Killeen, Texas History
In 1881, the Gulf, Colorado and Santa Fe Railway extended its tracks through central Texas, buying 360 acres (1.5 km2) a few miles southwest of a small farming community known as Palo Alto, which had existed since about 1872. The railroad platted a 70-block town on its land and named it after Frank P. Killeen, the assistant general manager of the railroad. By the next year the town included a railroad depot, a saloon, several stores, and a school. Many of the residents of the surrounding smaller communities in the area moved to Killeen, and by 1884 the town had grown to include about 350 people, served by five general stores, two gristmills, two cotton gins, two saloons, a lumberyard, a blacksmith shop, and a hotel. Killeen expanded as it became an important shipping point for cotton, wool, and grain in western Bell and eastern Coryell counties. About 780 people lived in Killeen by 1900. Around 1905, local politicians and businessmen convinced the Texas legislature to build bridges over Cowhouse Creek and other streams, doubling Killeen’s trade area. A public water system began operation in 1914 and its population had increased to 1,300 residents.
Killeen, Tx ~ Ready, Set & Grow!
Until the 1940s Killeen remained a relatively small and isolated farm trade center, but this changed drastically after 1942, when Camp Hood (re-commissioned as Fort Hood in 1950) was created as a military training post to meet the demands of the Second World War. Laborers, construction workers, contractors, soldiers, and their families moved into the area by the thousands, and Killeen became a military boomtown. The opening of Camp Hood also radically altered the nature of the local economy, since the sprawling new military post covered almost half of Killeen’s farming trade area. The loss of more than 300 farms and ranches led to the demise of Killeen’s cotton gins and other farm-related businesses. New businesses were started to provide services for the military camp. Killeen suffered a recession when Camp Hood was all but abandoned after the end of the Second World War, but when Fort Hood was established as a permanent army post in 1950, the city boomed again. Its population increased from about 1,300 in 1949 to 7,045 in 1950, and between 1950 and 1951 about 100 new commercial buildings were constructed in Killeen.
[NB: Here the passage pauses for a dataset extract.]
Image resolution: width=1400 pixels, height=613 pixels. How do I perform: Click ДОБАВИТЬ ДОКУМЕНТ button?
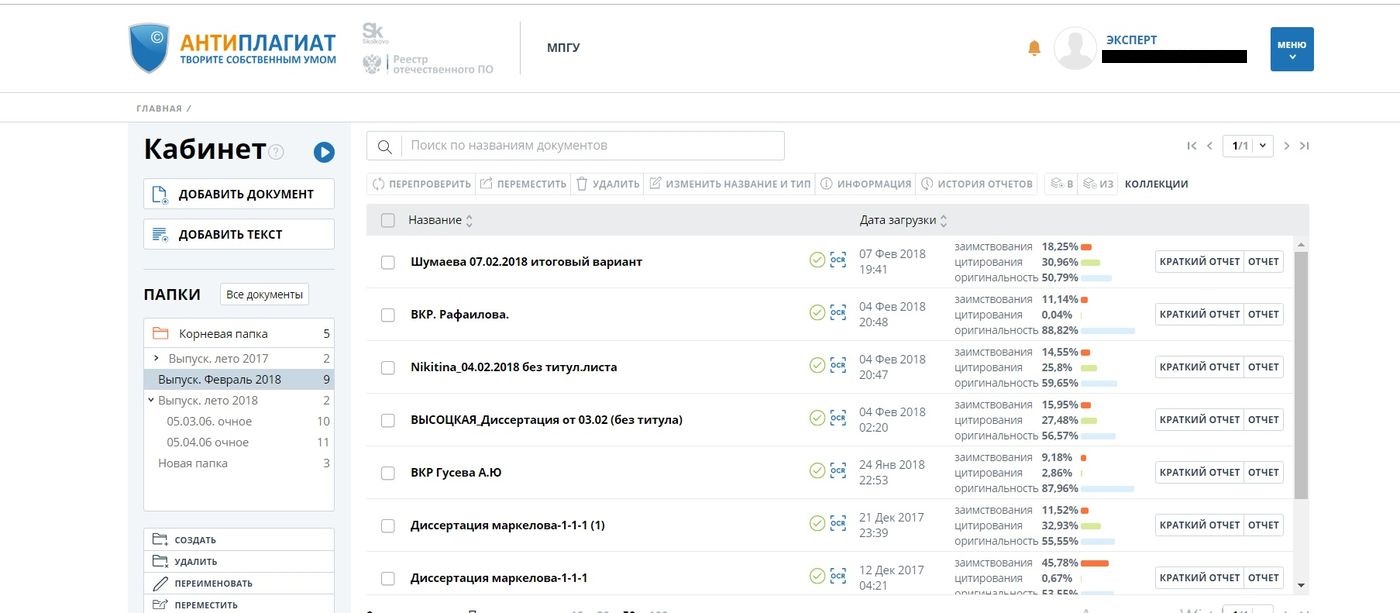(x=239, y=194)
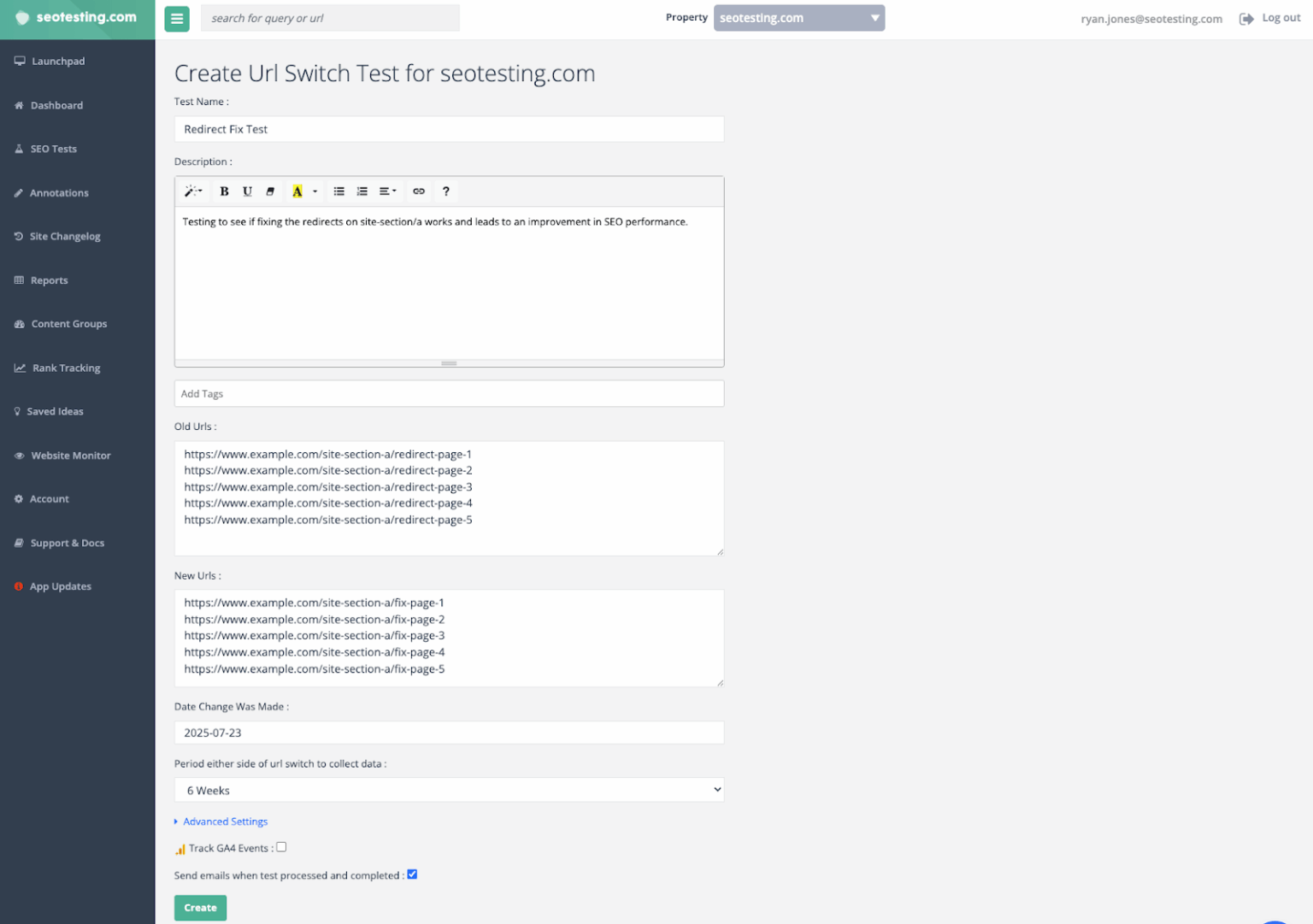Open the Site Changelog page
Screen dimensions: 1313x924
click(65, 236)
By 1955, Killeen had an estimated 21,076 residents and 224 businesses. Troop cutbacks and transfers in the mid-1950s led to another recession in Killeen which lasted until 1959, when various divisions were returned to Fort Hood. The town continued to grow through the 1960s, especially after the Vietnam War led to increased activity at Fort Hood. By 1970 Killeen had developed into a city of 35,507 inhabitants and had added a municipal airport, a new municipal library, and a junior college (Central Texas College). By 1980, when the census counted 49,307 people in Killeen, it was the largest city in Bell County. By 1990 its population had increased to 63,535, and 265,301 people lived in the Killeen/Temple metropolitan area.
In addition to shaping local economic development after 1950, the military presence at Fort Hood also changed the city’s racial, religious, and ethnic composition. No blacks lived in the city in 1950, for example, but by the early 1950s the town had added Marlboro Heights, an all-black subdivision, and in 1956 the city school board voted to integrate the local high school. The city’s first resident Catholic priest was assigned to the St. Joseph’s parish in 1954, and around the same time, new Presbyterian and Episcopal churches were built. By the 1980s the city had a heterogeneous population including whites, blacks, Mexican Americans, Koreans, and a number of other foreign nationals.
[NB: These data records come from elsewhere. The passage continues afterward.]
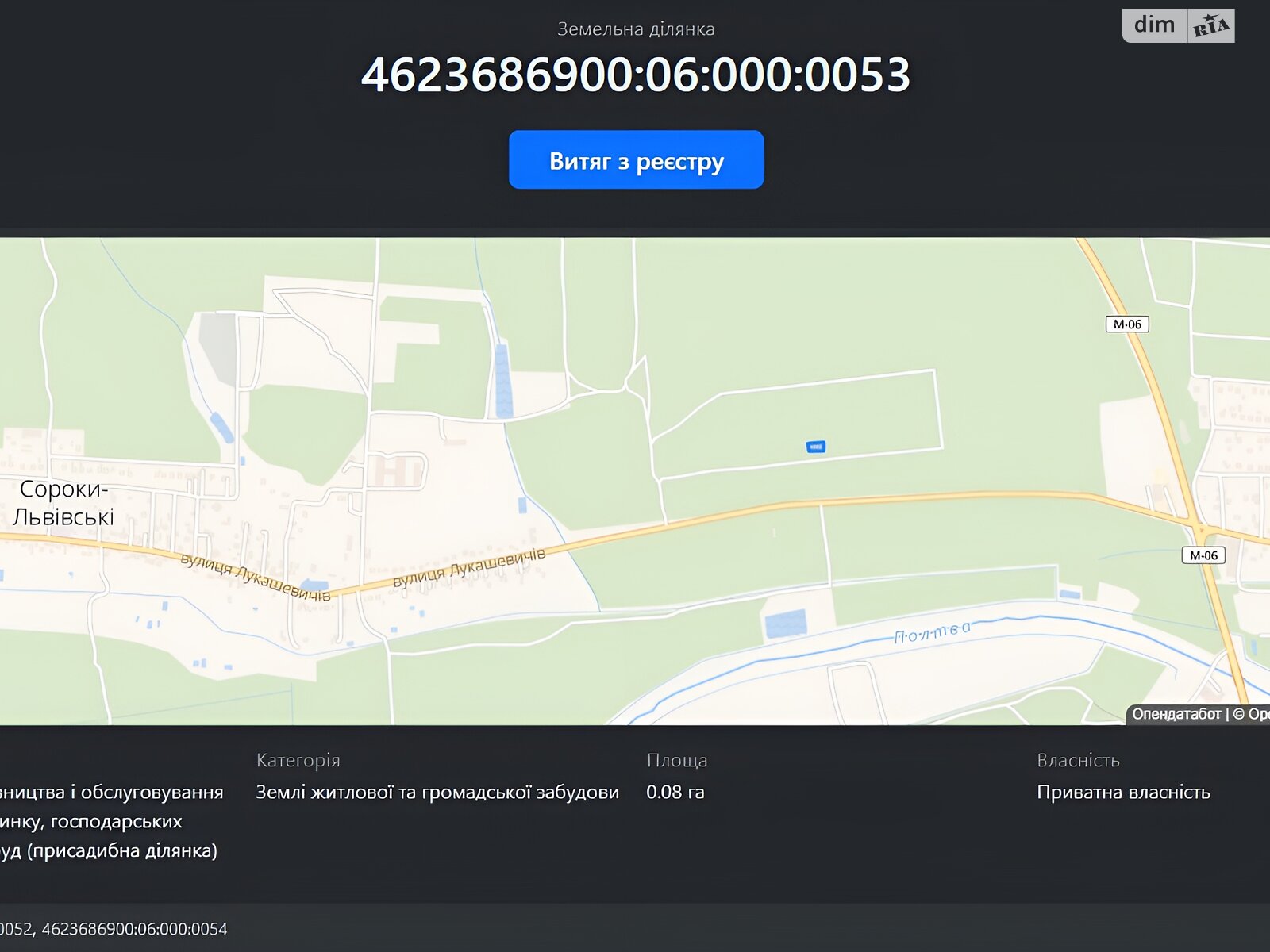
Task: Click the right вулиця Лукашевичів street label
Action: (469, 567)
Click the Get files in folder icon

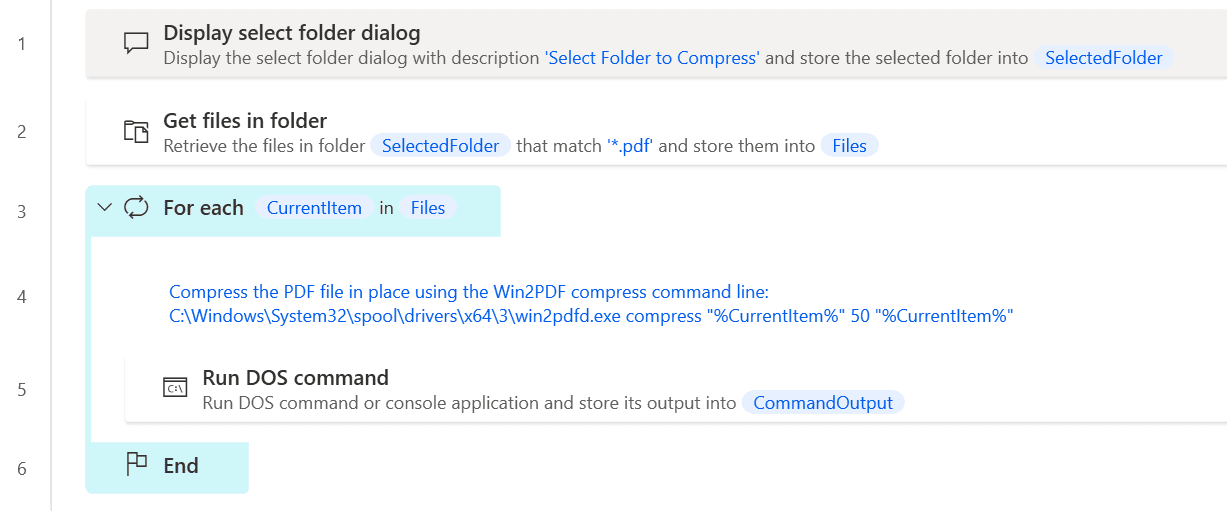[x=136, y=131]
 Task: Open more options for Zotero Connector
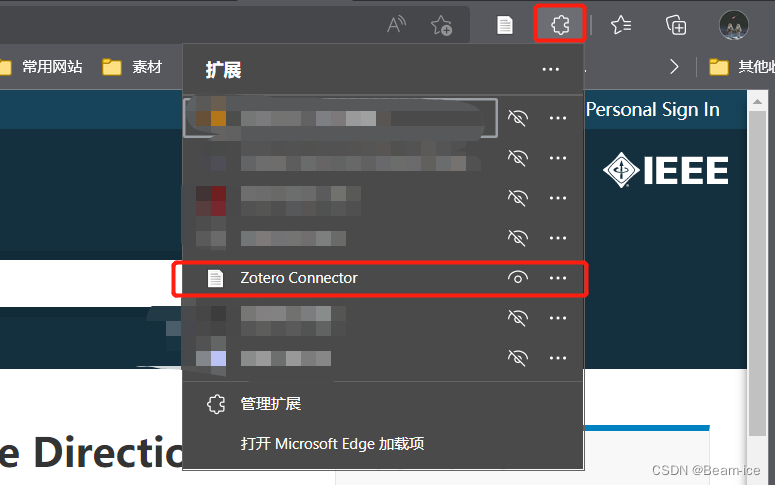tap(558, 278)
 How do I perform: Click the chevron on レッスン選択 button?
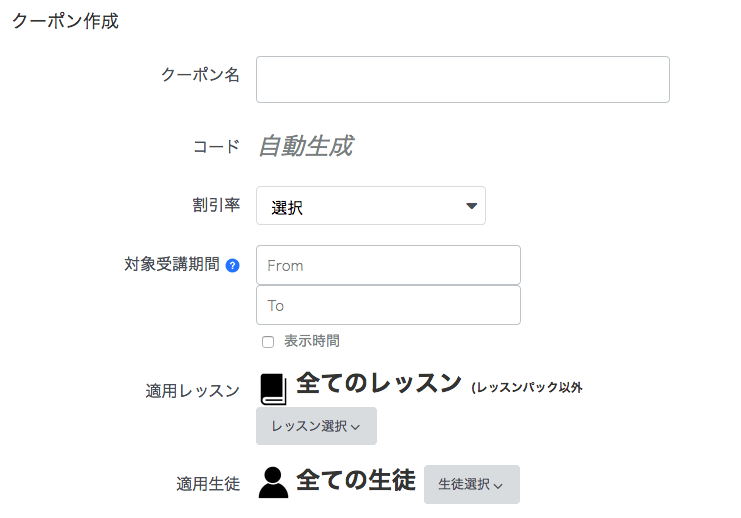pos(356,427)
After the Iraqi invasion of Kuwait in the late summer of 1990, the city prepared for war, sending thousands of troops from the 2nd Armored Division and the 1st Cavalry Division to the Middle East. On October 16, 1991, George Hennard murdered 23 people and then committed suicide at the Luby’s in Killeen (see Luby’s shooting). In December 1991, one of Killeen’s high school football teams, the Killeen Kangaroos, won the 5-A Division I state football championship by defeating Sugar Land Dulles 14–10 in the Astrodome.
By 2000, the census listed Killeen’s population as 86,911, and by 2010 it was over 127,000, making it one of the fastest-growing areas in the nation. A large number of military personnel from Killeen have served in the wars in Iraq and Afghanistan. As of April 2008, over 400 of its soldiers had died in the two wars.
On November 5, 2009, only a few miles from the site of the Luby’s massacre, a gunman opened fire on people at the Fort Hood military base with a handgun, killing 13 and wounding 32. The gunman, Nidal Malik Hasan, sustained four gunshot wounds after a brief shootout with a civilian police officer, causing paralysis from the waist down, before he was arrested and sentenced to death (see 2009 Fort Hood shooting). In 2011, Killeen got media attention from a new television series called Surprise Homecoming, hosted by Billy Ray Cyrus, about military families that have loved ones returning home from overseas. On April 2, 2014, a second shooting spree occurred at several locations at Fort Hood. Four people were killed, including the gunman, Ivan Lopez, who committed suicide, while sixteen additional people were injured (see 2014 Fort Hood shooting).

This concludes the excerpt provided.